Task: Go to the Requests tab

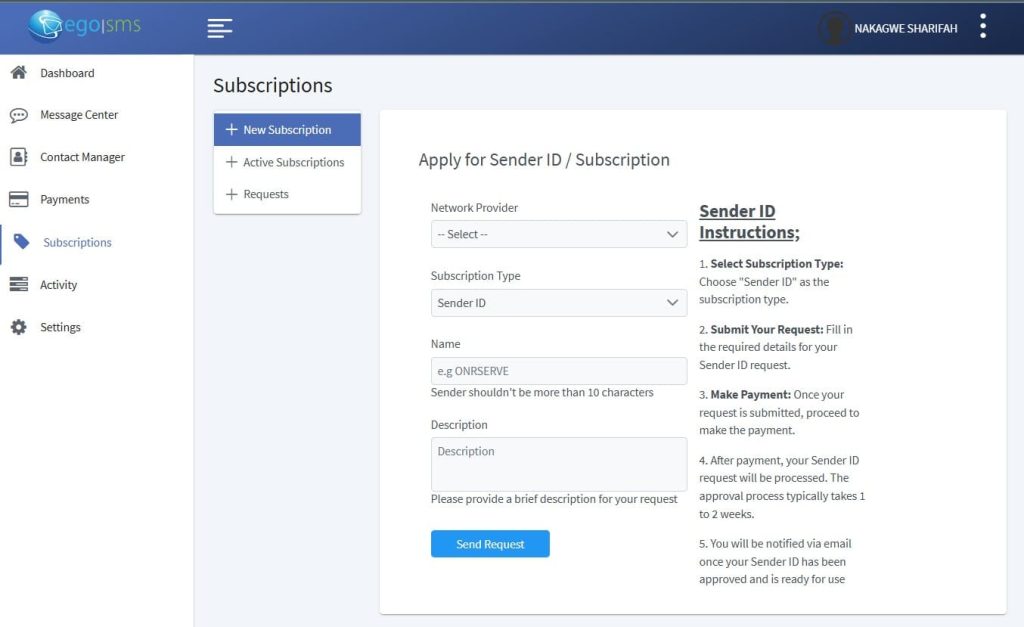Action: coord(265,194)

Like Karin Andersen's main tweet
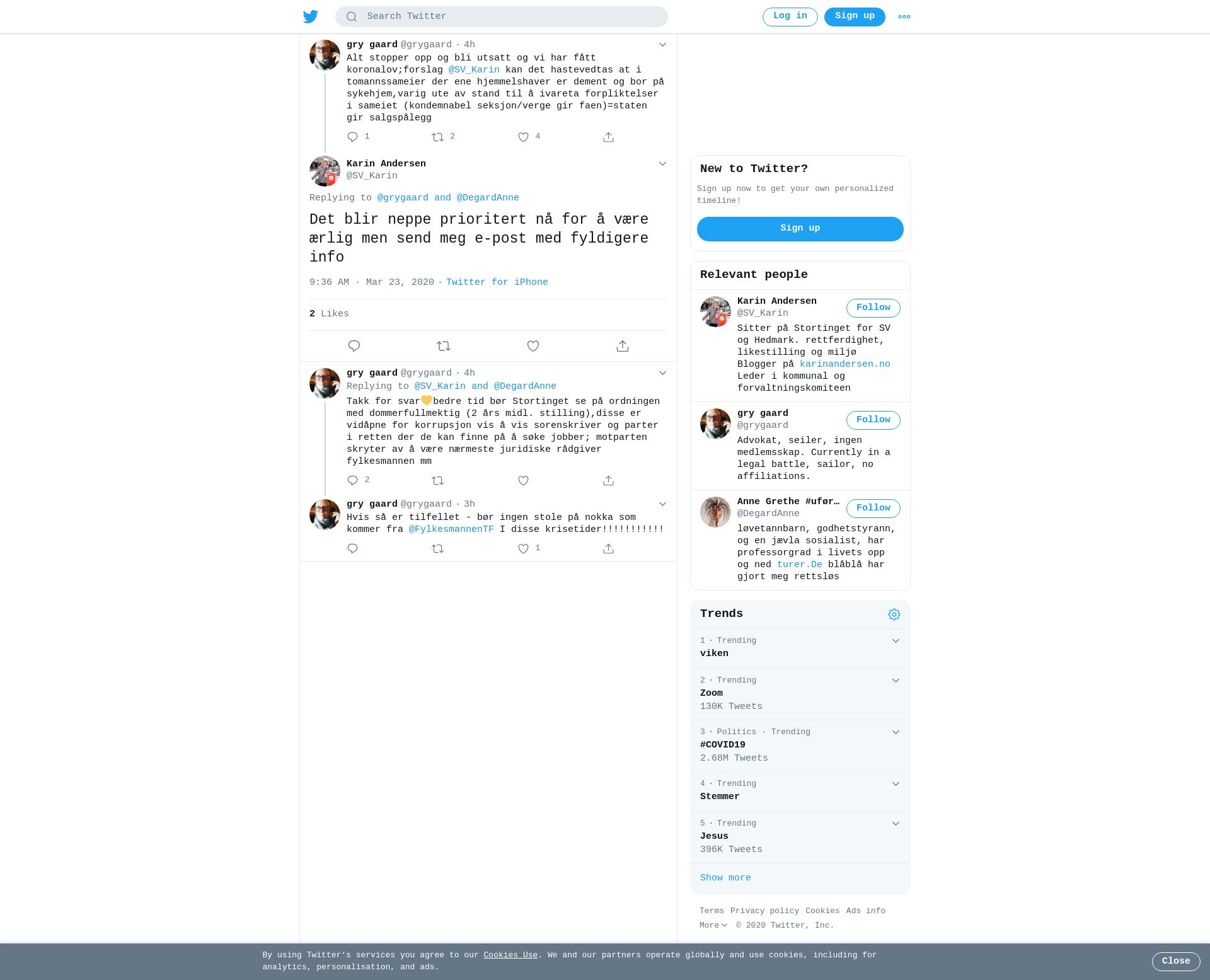(x=533, y=346)
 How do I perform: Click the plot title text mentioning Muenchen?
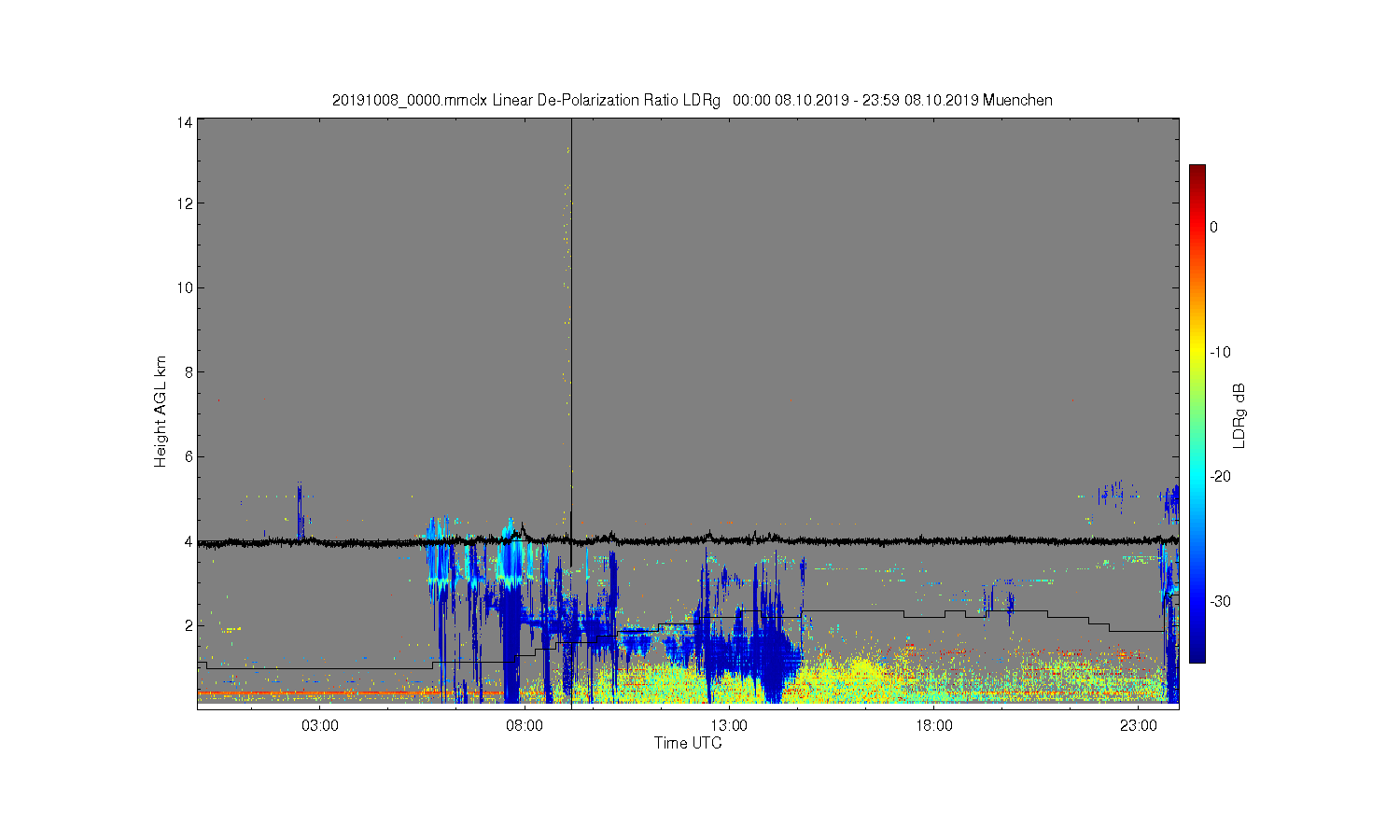[x=692, y=100]
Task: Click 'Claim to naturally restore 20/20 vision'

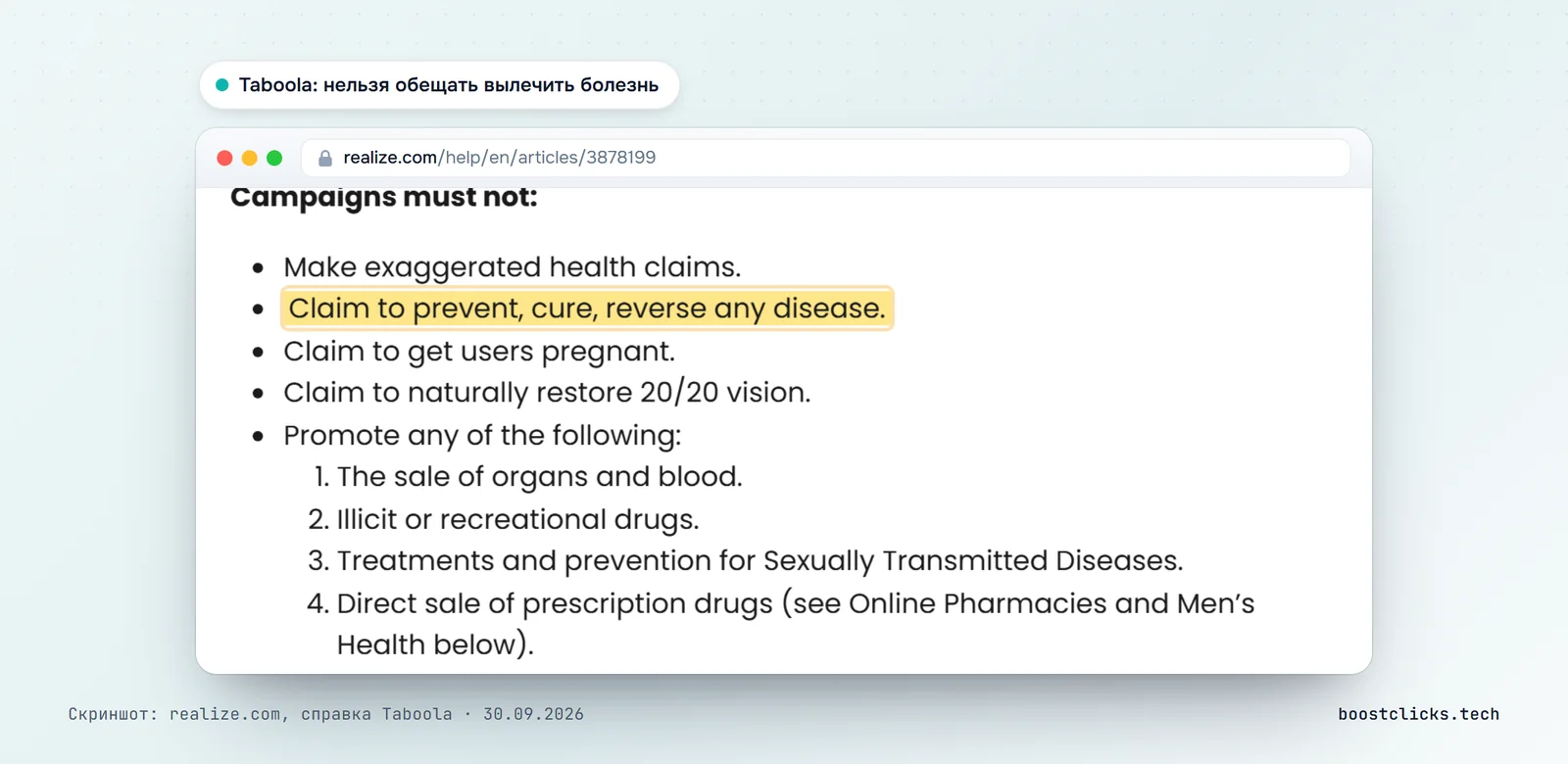Action: click(547, 393)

* Work item: The lines from the one containing "Task: Click 'Claim" through the final line of the data are to be repeated exactly, with both ends included and all pictures left out.

* Task response:
Task: Click 'Claim to naturally restore 20/20 vision'

Action: click(547, 393)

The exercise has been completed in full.